Ce secteur demeure le principal soutien de la croissance, selon l'ONS. Malgré le ralentissement trimestriel, la trajectoire reste relativement résistante au regard des défis contemporains.
Pressions inflationnistes et comportement des ménages
Plusieurs éléments pèsent toutefois sur les perspectives. L'inflation est retombée à 2,6% en juin, ce qui allège une partie de la pression sur le pouvoir d'achat, mais des tensions sur les marchés de l'énergie liées au conflit au Moyen-Orient font peser un risque d'inflation renouvelée. La hausse des coûts des hydrocarbures est citée comme facteur susceptible de relancer les prix.
Du côté de la demande, la prudence des ménages après plusieurs années de forte inflation limite la consommation. Le ministre des Finances, John Healey, a souligné que cette retenue affecte l'activité des entreprises, ajoutant une contrainte supplémentaire à la croissance.
Conséquences et scénarios
- À court terme, la reprise reste fragile : un rebond ponctuel (comme en juin) ne compense pas la faiblesse observée en début de trimestre.
- Si les prix de l'énergie augmentent durablement, l'inflation pourrait repartir à la hausse et entamer le pouvoir d'achat des ménages, freinant encore la demande.

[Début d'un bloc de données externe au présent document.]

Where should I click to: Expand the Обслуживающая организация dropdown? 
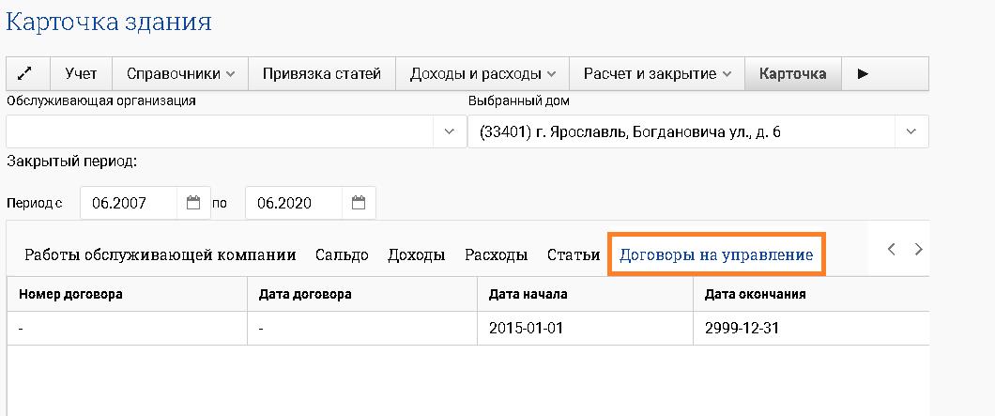coord(449,132)
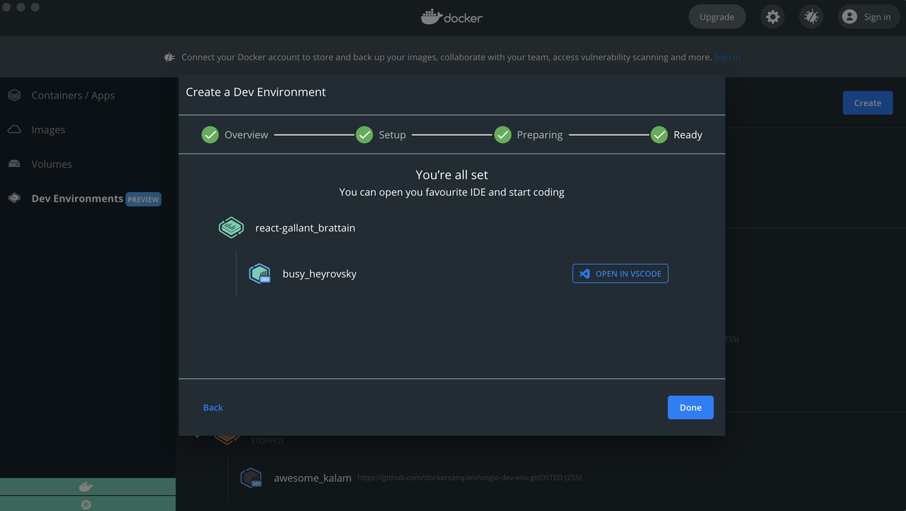
Task: Click the Setup step indicator
Action: 365,134
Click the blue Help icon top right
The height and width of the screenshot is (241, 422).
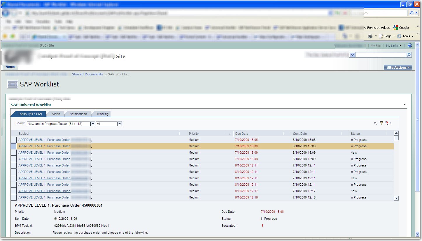click(409, 45)
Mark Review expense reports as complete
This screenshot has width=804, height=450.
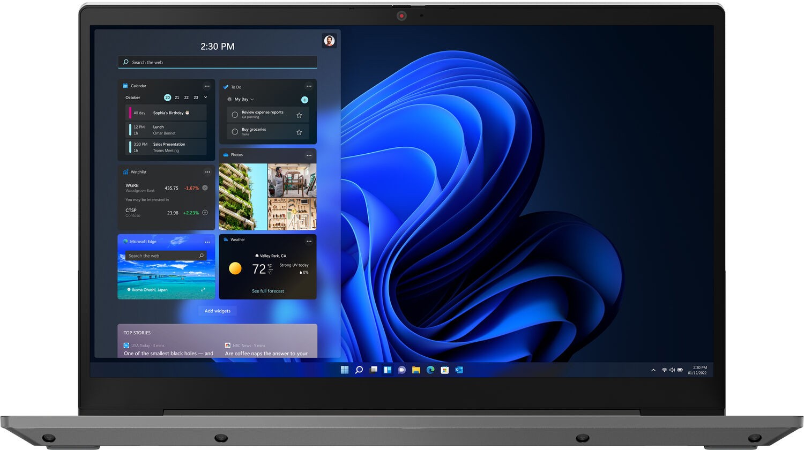[x=235, y=115]
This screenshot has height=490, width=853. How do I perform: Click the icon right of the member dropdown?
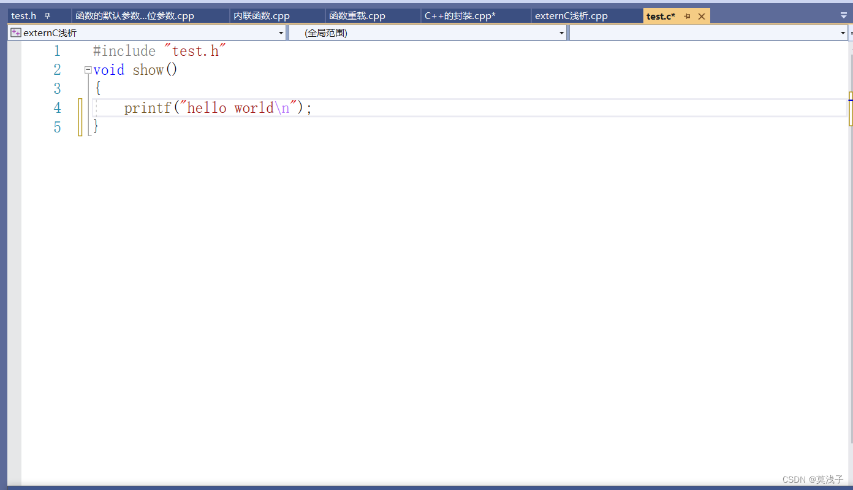tap(851, 32)
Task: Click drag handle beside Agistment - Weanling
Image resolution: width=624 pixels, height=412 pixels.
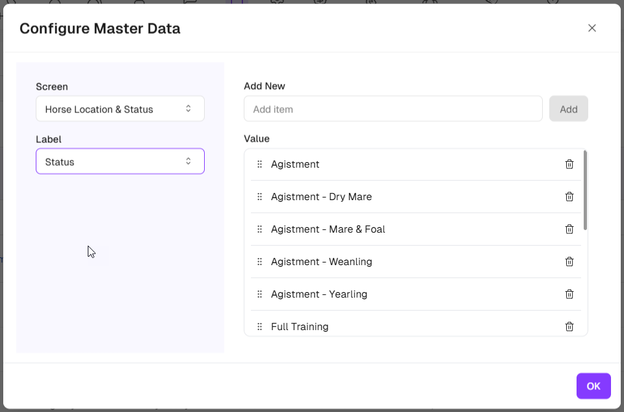Action: tap(259, 262)
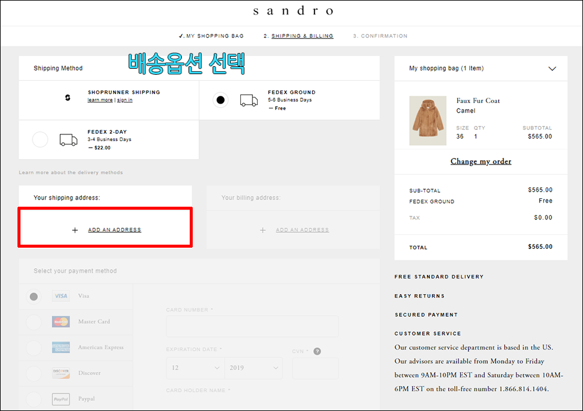Select the FedEx Ground radio button

[220, 100]
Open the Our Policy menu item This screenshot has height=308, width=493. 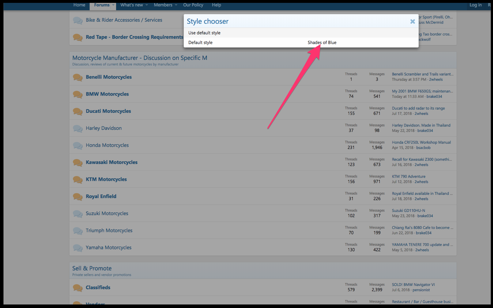(x=193, y=5)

- Les entreprises pourraient subir une double pression : baisse de la demande domestique et hausse des coûts d'exploitation liées à l'énergie.
| Période | Variation |
|---|---|
| T1 2026 | +0,6% |
| T2 2026 | +0,4% |
| Juin 2026 (mensuel) | +0,3% |
| Mai 2026 (mensuel) | stagnation |
| Avril 2026 (mensuel) | contraction (non chiffrée) |
Pour les décideurs, la priorité affichée par l'exécutif du nouveau Premier ministre Andy Burnham sur le pouvoir d'achat s'inscrit dans un contexte délicat : soutenir le revenu disponible sans relancer l'inflation. Les prochains mois seront déterminants pour savoir si la croissance conservera sa résistance actuelle ou si les risques énergétiques et la prudence des ménages freineront davantage l'économie.
En conclusion, le Royaume-Uni sort d'un trimestre en demi-teinte : la progression reste positive mais moins soutenue qu'au début de l'année, avec des signaux contradictoires entre rebonds mensuels et fragilité sous-jacente de la demande.